Relieving Anxiety About Surgical Intervention

  • Describe planned surgical intervention and the expected results.
    • Decreased pain.
    • Ability to eat better and improve general condition.
  • Prepare patient for adverse effects and complications of surgery.
    • Total pancreatectomy will cause permanent diabetes mellitus, dependence on insulin, severe malabsorption, and the need for lifelong pancreatic enzyme replacement.
    • Malnutrition and debility increase patient’s risk for poor healing and complications of surgery.
  • Assist patient to prepare for surgery by encouraging abstinence of alcohol and intake of nutritional and vitamin supplements.
  • Encourage patient to enlist help of support network and strengthen appropriate coping mechanisms.
  • After surgery, provide meticulous care to prevent infection, promote wound healing, and prevent routine complications of surgery.

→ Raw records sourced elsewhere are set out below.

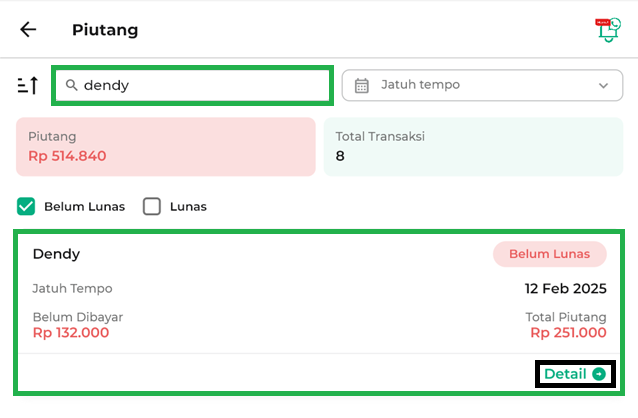
Task: Click the due date 12 Feb 2025
Action: coord(565,289)
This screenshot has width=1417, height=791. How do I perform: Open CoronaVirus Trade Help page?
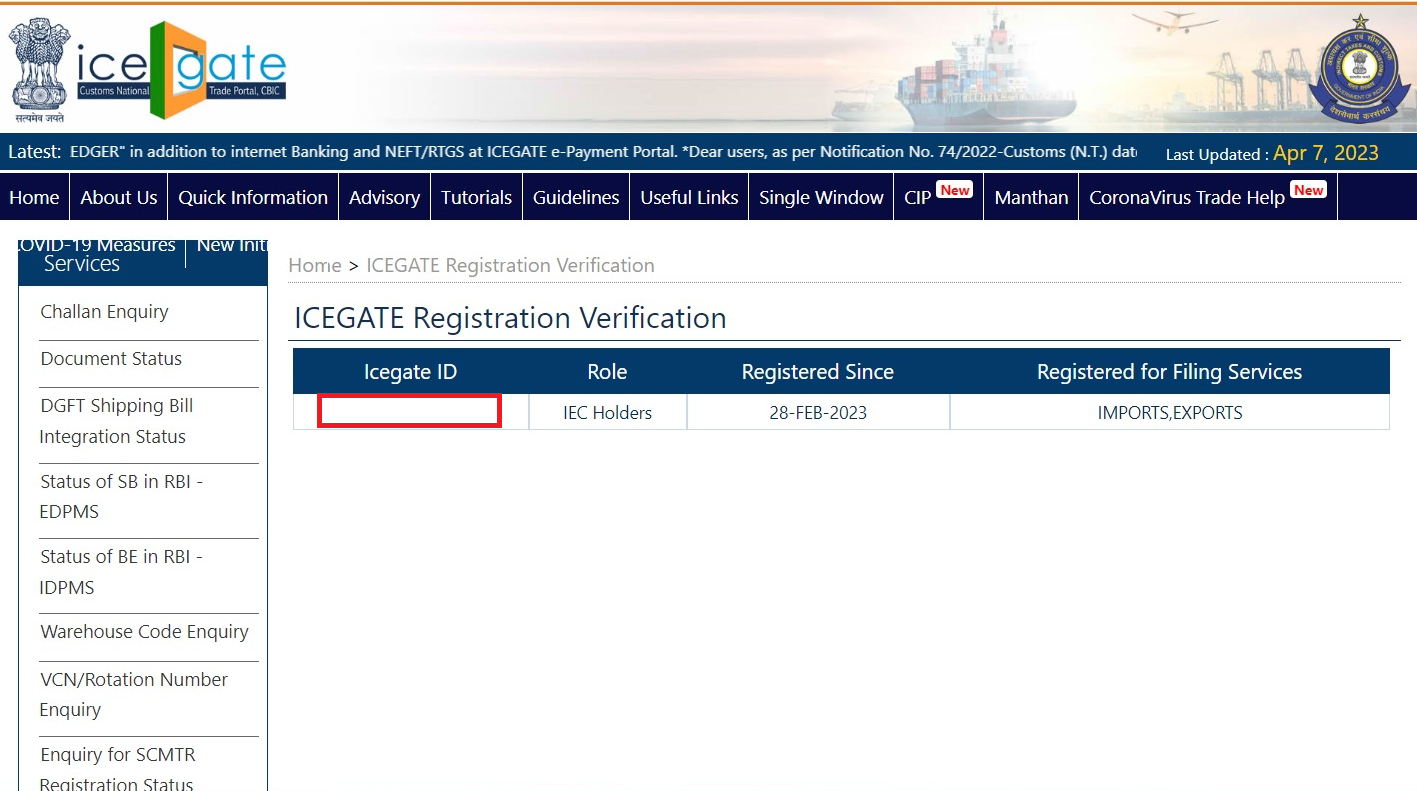point(1186,197)
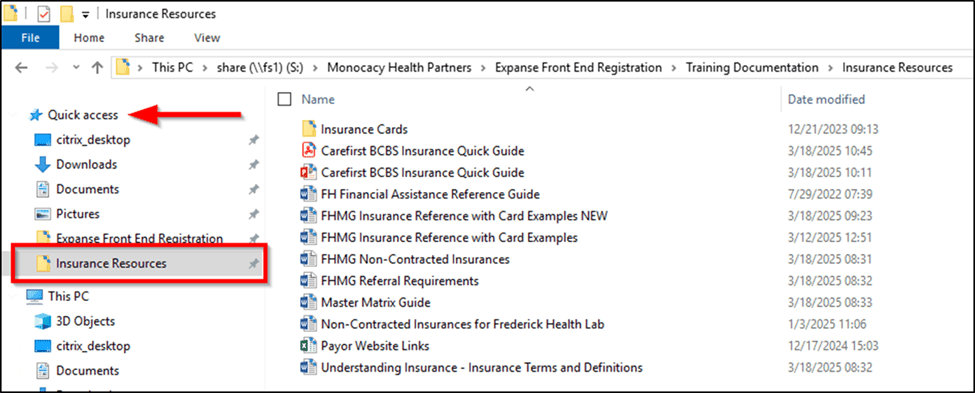The width and height of the screenshot is (975, 393).
Task: Select the 3D Objects icon under This PC
Action: [x=43, y=321]
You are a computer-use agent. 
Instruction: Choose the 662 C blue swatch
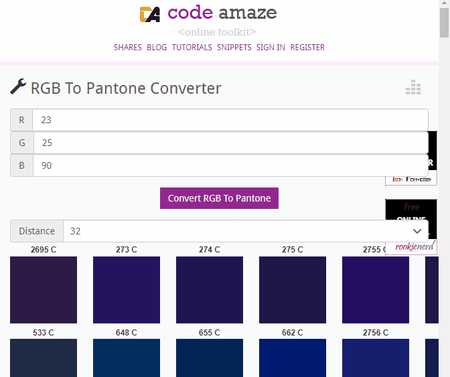click(292, 358)
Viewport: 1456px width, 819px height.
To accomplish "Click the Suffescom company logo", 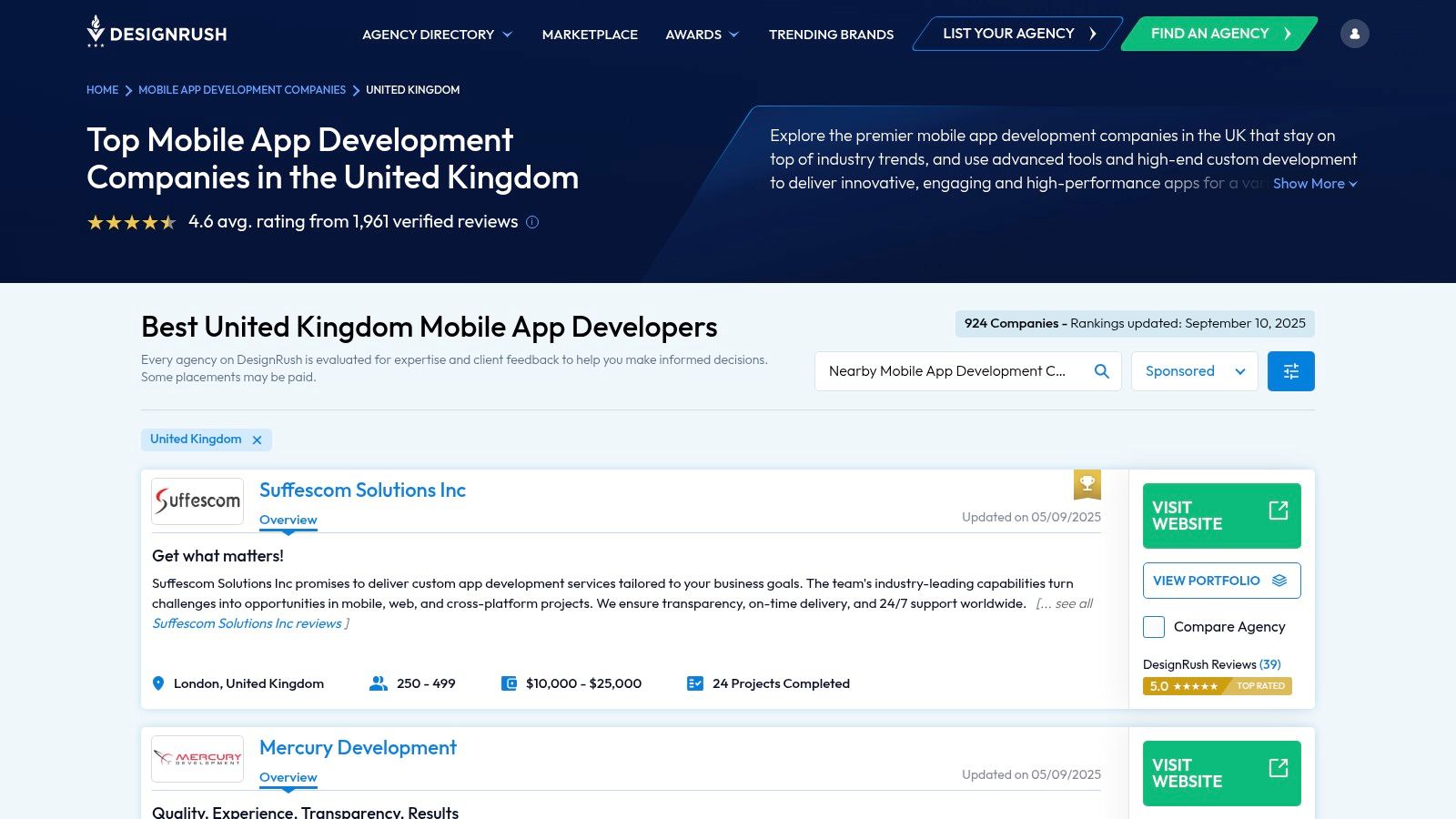I will click(x=197, y=501).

Evaluation: Expected Outcomes

  • Verbalizes reduced pain level
  • Blood pressure stable; urine output adequate
  • Respirations unlabored; breath sounds clear
  • Verbalizes reduced pain level
  • Weight stabilized or weight gain noted
  • Verbalizes understanding of effects of surgical procedure

CONCLUSION

Patients with chronic pancreatitis should eat a low-fat diet, abstain from alcohol, and avoid abdominal trauma to prevent acute attacks and further damage. Those with high triglyceride levels should lose weight, exercise, and avoid medications, such as thiazide diuretics and beta-blockers, that increase triglyceride levels. Research reports suggest that oxidative stress may contribute to the development of pancreatitis, and that antioxidant supplementation may be of some benefit, health care providers may begin recommending antioxidant nutrients to their patients with pancreatitis.